▼

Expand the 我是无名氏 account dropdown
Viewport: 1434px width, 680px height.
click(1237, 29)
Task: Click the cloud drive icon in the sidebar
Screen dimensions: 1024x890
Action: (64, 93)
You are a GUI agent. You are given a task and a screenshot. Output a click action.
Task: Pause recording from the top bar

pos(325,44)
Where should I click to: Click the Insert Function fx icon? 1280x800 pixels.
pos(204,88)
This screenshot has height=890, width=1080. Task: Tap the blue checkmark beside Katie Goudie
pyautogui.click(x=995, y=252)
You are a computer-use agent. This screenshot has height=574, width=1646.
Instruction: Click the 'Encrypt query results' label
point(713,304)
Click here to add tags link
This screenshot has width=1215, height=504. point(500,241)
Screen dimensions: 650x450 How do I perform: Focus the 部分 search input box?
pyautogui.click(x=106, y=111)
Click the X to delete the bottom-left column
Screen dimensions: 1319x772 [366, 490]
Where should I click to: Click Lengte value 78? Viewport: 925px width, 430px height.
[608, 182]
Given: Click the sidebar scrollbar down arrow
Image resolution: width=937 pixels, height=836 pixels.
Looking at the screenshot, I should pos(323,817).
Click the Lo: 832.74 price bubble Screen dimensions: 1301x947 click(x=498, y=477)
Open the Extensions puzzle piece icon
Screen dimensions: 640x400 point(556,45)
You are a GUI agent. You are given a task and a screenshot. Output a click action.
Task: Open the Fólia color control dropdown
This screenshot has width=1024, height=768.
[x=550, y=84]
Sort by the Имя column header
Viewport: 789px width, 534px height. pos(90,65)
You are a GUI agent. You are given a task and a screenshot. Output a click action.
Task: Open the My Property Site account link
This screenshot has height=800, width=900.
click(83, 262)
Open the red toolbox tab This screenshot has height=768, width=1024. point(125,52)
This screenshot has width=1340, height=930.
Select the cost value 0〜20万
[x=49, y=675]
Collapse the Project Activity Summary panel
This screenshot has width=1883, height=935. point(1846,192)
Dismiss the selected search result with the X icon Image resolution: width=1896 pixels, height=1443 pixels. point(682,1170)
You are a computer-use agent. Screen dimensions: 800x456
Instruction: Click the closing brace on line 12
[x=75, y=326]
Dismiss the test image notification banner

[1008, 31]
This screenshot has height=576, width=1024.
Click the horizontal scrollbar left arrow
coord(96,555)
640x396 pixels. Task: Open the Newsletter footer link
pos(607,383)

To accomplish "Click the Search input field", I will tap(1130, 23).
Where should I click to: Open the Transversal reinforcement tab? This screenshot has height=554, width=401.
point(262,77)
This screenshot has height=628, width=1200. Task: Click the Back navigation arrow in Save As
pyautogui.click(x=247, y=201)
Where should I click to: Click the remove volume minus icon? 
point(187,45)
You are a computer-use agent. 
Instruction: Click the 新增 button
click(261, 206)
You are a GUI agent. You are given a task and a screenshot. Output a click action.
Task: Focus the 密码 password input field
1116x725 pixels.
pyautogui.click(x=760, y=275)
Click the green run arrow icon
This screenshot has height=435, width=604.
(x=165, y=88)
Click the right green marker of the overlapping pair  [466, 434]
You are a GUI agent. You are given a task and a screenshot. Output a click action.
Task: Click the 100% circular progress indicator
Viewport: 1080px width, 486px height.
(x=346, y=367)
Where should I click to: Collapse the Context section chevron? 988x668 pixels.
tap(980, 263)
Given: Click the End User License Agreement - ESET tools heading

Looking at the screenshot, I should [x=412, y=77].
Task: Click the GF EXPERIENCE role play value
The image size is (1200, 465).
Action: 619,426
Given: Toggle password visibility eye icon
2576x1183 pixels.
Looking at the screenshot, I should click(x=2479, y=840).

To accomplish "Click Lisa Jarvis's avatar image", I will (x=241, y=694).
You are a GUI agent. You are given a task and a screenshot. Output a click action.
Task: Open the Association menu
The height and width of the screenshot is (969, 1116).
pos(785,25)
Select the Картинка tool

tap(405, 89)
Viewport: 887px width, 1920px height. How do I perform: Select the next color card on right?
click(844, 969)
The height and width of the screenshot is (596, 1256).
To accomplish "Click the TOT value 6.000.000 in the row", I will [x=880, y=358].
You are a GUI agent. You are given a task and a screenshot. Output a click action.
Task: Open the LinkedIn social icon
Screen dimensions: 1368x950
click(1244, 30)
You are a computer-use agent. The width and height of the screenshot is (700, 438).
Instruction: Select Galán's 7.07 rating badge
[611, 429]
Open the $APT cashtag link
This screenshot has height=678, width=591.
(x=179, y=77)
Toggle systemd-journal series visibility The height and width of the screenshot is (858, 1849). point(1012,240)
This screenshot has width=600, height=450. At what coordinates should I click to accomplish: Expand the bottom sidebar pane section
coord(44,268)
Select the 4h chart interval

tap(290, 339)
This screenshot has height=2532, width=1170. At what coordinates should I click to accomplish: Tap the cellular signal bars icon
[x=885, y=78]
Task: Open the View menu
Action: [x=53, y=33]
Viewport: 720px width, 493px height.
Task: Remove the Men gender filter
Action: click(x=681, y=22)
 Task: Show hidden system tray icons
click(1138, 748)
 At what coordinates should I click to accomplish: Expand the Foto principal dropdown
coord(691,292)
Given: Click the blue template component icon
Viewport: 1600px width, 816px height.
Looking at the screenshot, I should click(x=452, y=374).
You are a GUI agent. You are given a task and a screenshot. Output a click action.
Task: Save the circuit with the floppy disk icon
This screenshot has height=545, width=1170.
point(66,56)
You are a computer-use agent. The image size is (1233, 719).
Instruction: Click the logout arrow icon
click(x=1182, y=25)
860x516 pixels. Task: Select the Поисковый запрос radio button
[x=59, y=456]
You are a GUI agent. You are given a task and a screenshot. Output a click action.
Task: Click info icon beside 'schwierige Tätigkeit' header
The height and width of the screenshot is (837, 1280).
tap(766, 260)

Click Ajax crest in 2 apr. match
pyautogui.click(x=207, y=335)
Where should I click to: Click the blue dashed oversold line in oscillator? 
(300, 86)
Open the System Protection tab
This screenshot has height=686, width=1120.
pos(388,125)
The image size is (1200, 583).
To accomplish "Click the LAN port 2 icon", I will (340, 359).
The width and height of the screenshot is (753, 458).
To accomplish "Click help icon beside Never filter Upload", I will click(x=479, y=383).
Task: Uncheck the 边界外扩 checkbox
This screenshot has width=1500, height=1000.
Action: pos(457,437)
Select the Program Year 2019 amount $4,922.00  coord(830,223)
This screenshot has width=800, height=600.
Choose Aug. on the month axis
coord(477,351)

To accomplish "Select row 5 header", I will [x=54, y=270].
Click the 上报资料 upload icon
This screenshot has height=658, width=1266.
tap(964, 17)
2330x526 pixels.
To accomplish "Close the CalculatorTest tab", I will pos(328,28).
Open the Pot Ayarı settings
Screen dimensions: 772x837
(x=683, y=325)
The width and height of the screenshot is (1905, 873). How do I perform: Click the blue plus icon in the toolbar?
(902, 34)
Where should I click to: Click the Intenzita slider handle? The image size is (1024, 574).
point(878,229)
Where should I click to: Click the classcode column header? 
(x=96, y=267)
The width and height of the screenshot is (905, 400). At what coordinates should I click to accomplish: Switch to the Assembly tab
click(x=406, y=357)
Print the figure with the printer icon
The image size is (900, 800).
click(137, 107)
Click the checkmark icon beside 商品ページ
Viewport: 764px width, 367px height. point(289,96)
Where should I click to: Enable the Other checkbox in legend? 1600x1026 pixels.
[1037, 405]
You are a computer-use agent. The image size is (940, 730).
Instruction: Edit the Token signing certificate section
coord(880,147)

▲

_What you need to do_
Return only the number of lines in the entries above that contain the word "password".

_Task response_
2